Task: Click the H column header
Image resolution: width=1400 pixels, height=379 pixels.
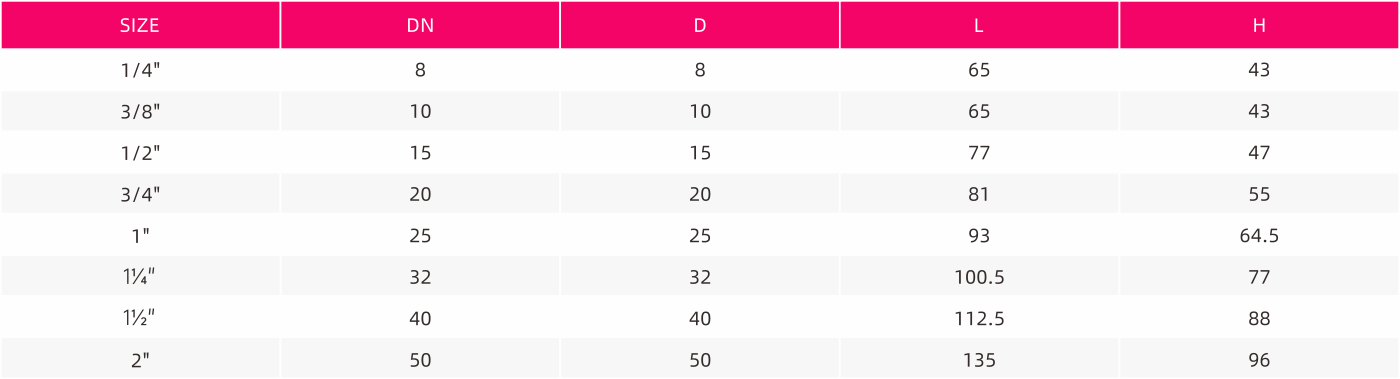Action: [x=1259, y=25]
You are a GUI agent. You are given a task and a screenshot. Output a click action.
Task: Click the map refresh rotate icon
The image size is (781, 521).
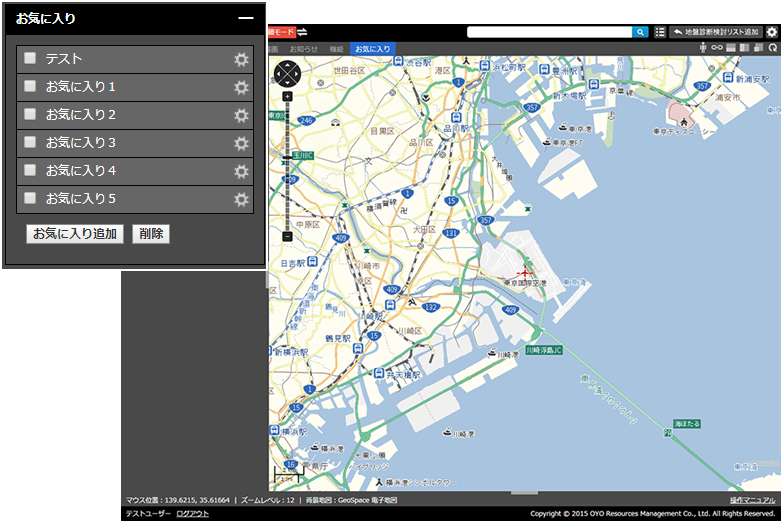point(772,48)
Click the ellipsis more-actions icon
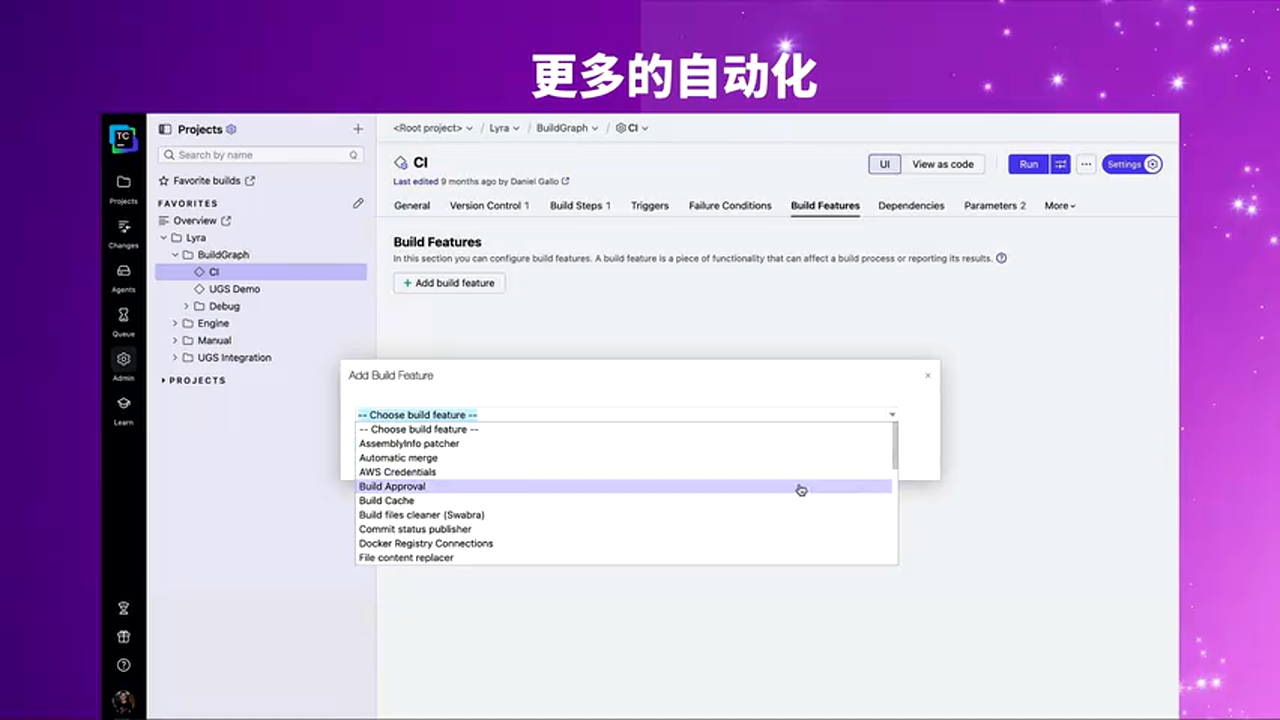This screenshot has width=1280, height=720. [1086, 164]
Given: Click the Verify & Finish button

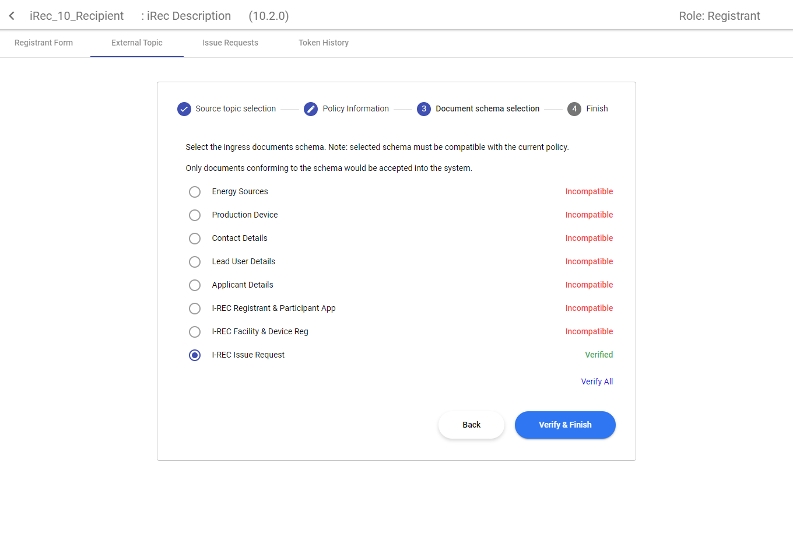Looking at the screenshot, I should (565, 425).
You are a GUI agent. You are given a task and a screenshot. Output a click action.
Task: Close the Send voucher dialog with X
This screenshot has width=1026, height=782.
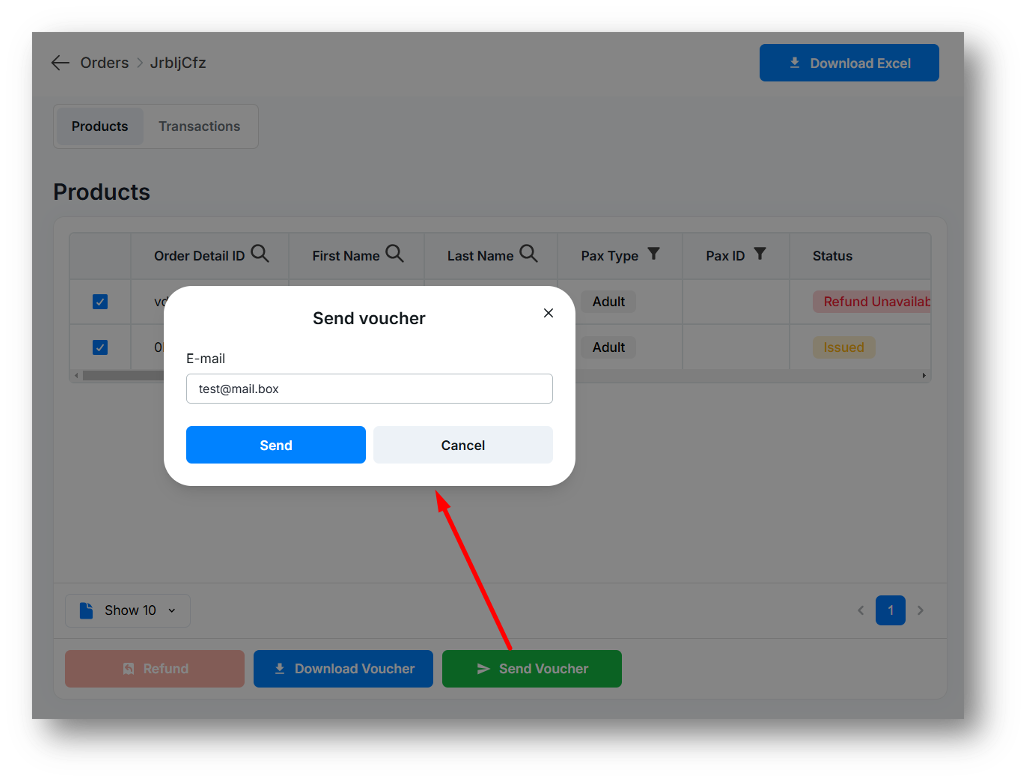click(x=548, y=313)
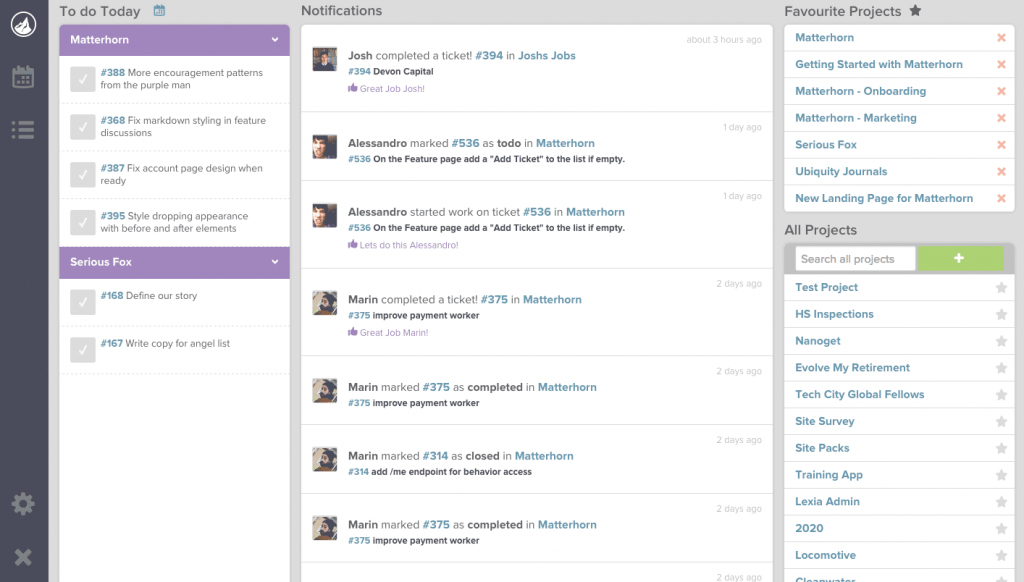
Task: Collapse the Serious Fox to-do section
Action: 275,262
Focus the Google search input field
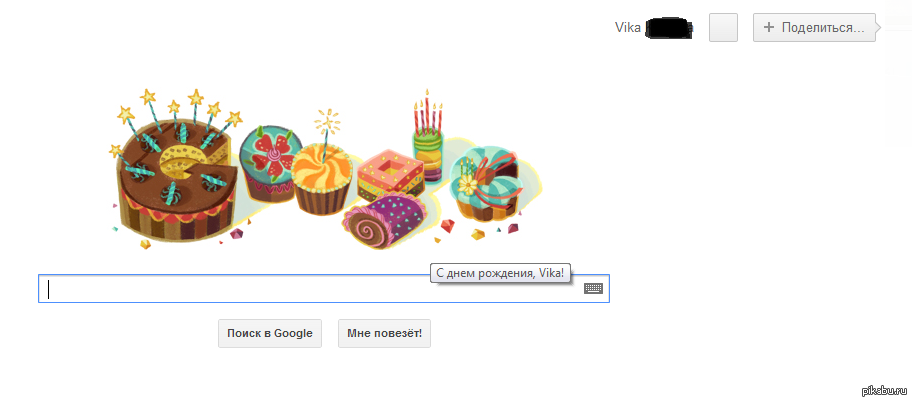This screenshot has width=912, height=402. click(310, 289)
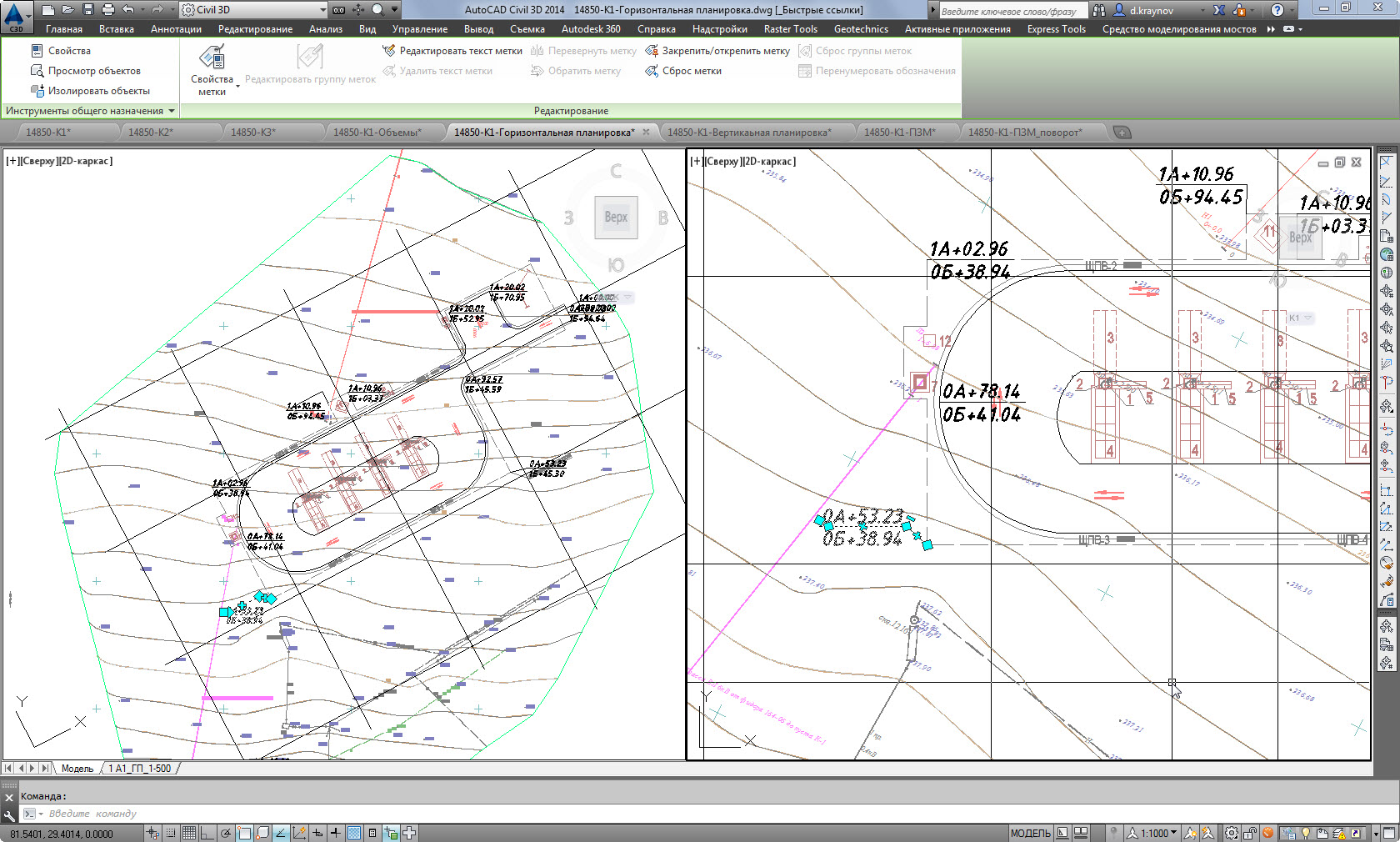Click the AutoCAD application menu logo
Viewport: 1400px width, 842px height.
(15, 15)
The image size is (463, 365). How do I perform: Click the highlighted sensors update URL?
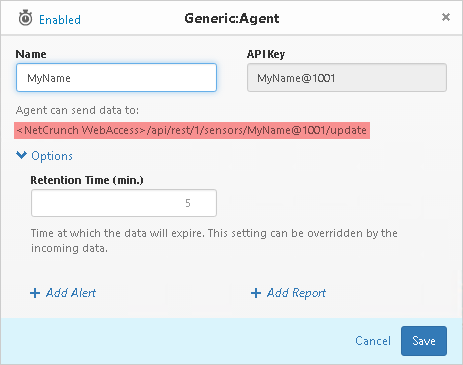(x=192, y=130)
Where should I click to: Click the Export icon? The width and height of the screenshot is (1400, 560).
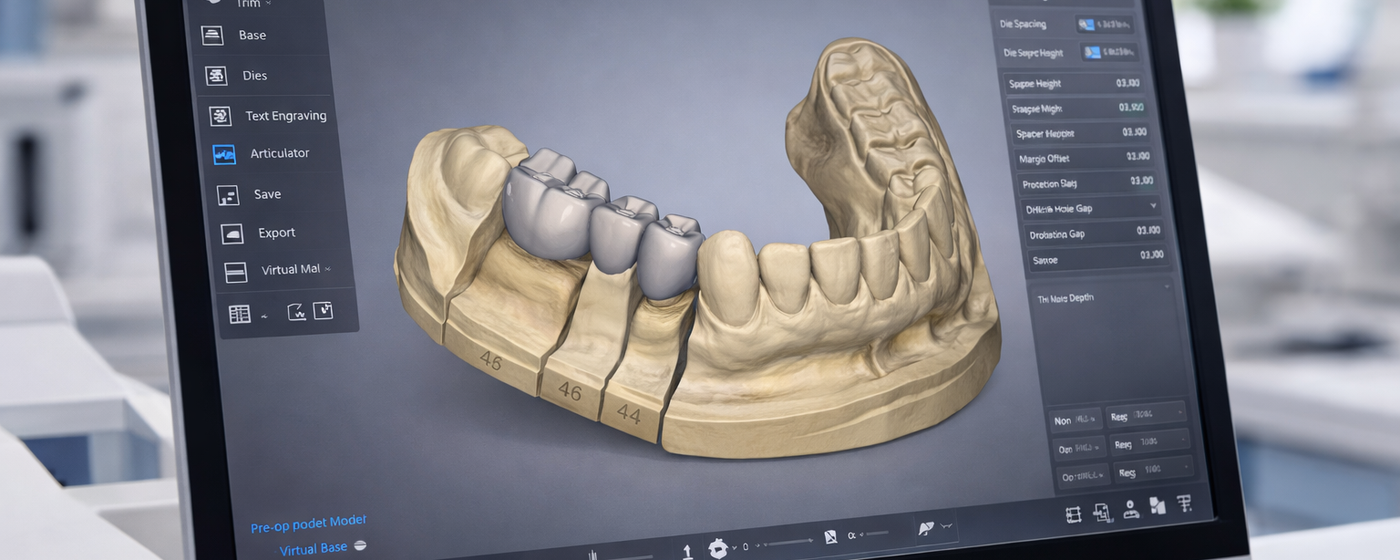[232, 233]
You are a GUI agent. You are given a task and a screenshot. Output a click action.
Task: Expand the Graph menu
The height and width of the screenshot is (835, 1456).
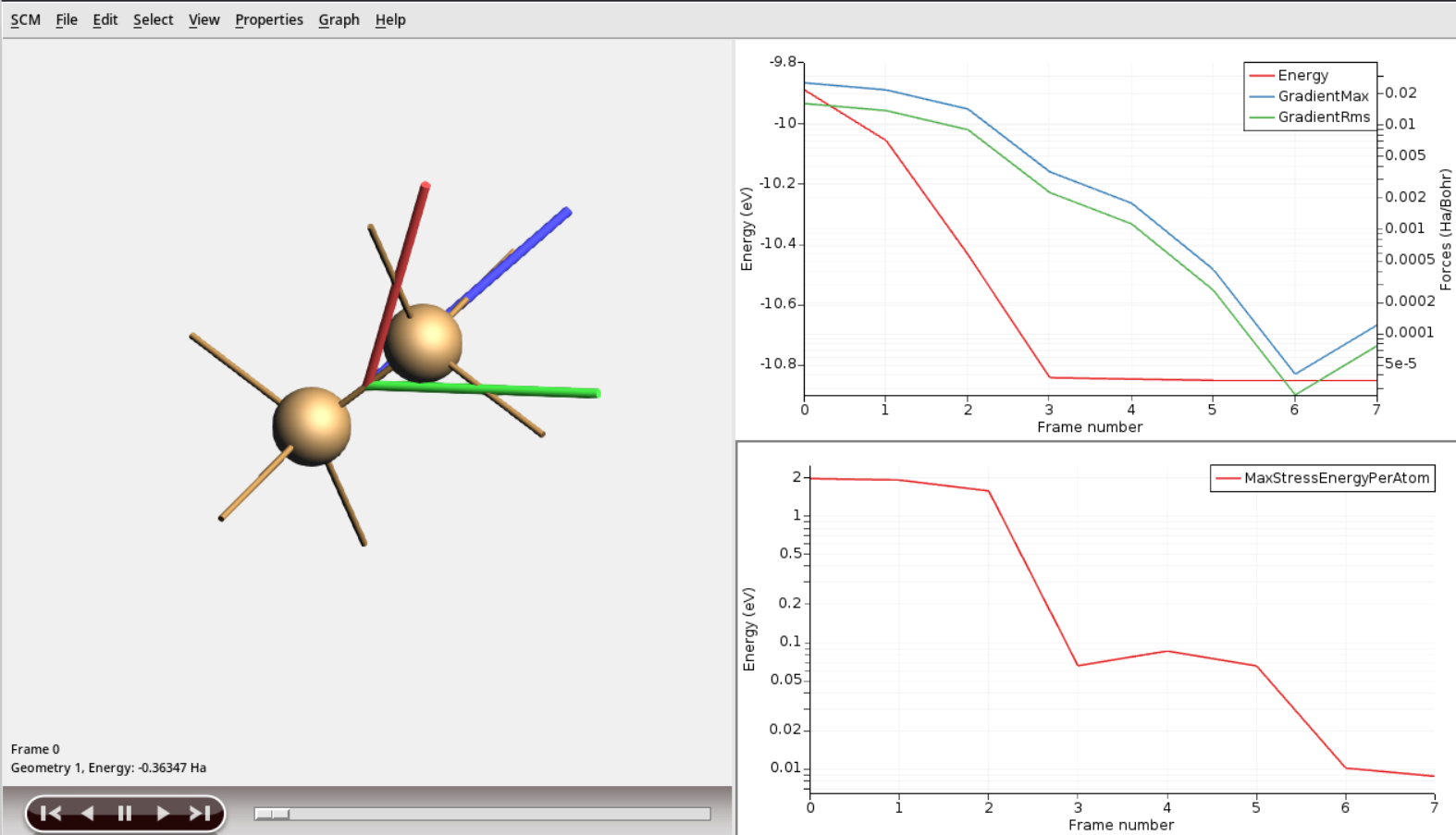(339, 19)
○ ○ ○ ○
Problem requirements => Could you return the whole listing exactly, with every picture removed?

Written answer =>
Task: Click the H column header
Image resolution: width=1400 pixels, height=379 pixels.
Action: [x=1259, y=25]
You are a GUI agent. You are given a task and a screenshot. Output a click action.
Task: Click the map refresh rotate icon
The image size is (781, 521).
point(772,48)
Click the ellipsis more-actions icon
This screenshot has width=1280, height=720. [1086, 164]
Given: Click the Verify & Finish button

Looking at the screenshot, I should (565, 425).
You are a GUI agent. You are given a task and a screenshot. Output a click action.
Task: Close the Send voucher dialog with X
This screenshot has width=1026, height=782.
click(x=548, y=313)
Task: Collapse the Serious Fox to-do section
Action: 275,262
Focus the Google search input field
This screenshot has width=912, height=402. click(310, 289)
Click the AutoCAD application menu logo
Viewport: 1400px width, 842px height.
(15, 15)
The image size is (463, 365). How do I perform: Click the highlighted sensors update URL?
(x=192, y=130)
Where should I click to: Click the Export icon? The width and height of the screenshot is (1400, 560).
[232, 233]
You are a GUI agent. You are given a task and a screenshot. Output a click action.
Task: Expand the Graph menu
The height and width of the screenshot is (835, 1456).
(339, 19)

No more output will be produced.